Ah! This is trying to use a variant of lz4 compression codec which is not yet supported (both lz4 codecs seem pretty rare, it seems the former is deprecated).

I’ll look into adding LZ4 shouldn’t take long unless there are unforeseen complications.

4 Likes

That would be great; in the meantime, just a user-friendly one-line “ERROR: lz4-variant coded not supported” (maybe even pointing to Pandas.jl alternative, though I would understand if you do not want to to that in an error message…), rather than unfriendly long stack-trace?

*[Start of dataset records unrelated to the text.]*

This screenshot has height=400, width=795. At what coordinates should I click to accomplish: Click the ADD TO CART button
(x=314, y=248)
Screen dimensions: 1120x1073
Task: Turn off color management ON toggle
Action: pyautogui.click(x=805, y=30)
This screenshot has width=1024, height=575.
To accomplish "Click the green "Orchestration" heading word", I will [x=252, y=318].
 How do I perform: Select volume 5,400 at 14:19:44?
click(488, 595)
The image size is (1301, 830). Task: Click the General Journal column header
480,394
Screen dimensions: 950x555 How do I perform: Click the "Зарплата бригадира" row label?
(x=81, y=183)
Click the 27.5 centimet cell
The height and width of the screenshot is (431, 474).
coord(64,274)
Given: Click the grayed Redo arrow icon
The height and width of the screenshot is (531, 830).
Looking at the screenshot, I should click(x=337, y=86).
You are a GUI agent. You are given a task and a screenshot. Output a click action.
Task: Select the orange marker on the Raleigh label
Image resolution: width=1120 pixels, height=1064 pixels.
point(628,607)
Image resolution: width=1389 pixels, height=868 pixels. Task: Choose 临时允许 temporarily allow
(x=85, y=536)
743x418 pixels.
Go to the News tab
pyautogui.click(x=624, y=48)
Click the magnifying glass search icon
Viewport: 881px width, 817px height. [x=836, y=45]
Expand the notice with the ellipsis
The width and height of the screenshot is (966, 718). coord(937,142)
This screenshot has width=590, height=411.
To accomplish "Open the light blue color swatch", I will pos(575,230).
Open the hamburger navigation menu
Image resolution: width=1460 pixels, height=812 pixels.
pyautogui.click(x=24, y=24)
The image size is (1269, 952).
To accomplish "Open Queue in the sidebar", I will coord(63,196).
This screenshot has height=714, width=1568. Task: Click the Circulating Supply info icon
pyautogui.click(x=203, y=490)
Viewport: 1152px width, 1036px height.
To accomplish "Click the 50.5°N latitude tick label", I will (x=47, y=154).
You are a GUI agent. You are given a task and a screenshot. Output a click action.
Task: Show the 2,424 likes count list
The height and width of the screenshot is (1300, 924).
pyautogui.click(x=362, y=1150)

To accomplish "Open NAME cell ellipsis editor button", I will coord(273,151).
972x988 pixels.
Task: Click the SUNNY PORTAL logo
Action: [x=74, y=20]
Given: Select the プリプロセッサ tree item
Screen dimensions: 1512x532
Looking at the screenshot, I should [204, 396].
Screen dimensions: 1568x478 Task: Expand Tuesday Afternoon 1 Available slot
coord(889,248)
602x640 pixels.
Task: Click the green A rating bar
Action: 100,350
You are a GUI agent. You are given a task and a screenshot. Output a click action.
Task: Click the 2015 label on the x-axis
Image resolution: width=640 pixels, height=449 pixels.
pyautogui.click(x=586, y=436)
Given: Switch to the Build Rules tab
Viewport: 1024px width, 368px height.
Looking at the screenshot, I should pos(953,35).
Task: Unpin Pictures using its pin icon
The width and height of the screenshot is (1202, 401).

There’s already a dedicated error for unsupported compression format but it was not displaying correctly, this has been fixed.

Ok, I’ve implemented this now in 0.1.12 (you can clone latest master if you don’t want to wait for it to tag).

Some warning: for whatever reason I was not able to get tests to pass for files written with LZ4 via fastparquet, though pyarrow files seem to work fine and tests for it with LZ4 are now included. The error is an opaque decompression error so it’s hard to know what’s happening. There may be something fishy going on with the LZ4 codec in general since the original (deprecated version) is undocumented and its replacement claims to use the LZ4 “block format” and it’s not entirely clear to me that this corresponds to the default format expected by the lib for decompression with no additional framing.

Anyway, let me know if this works, if not I might have to dig into why fastparquet output can’t be read.

4 Likes

wow, quick response! Thank you, I will try it out

edit: works!

1 Like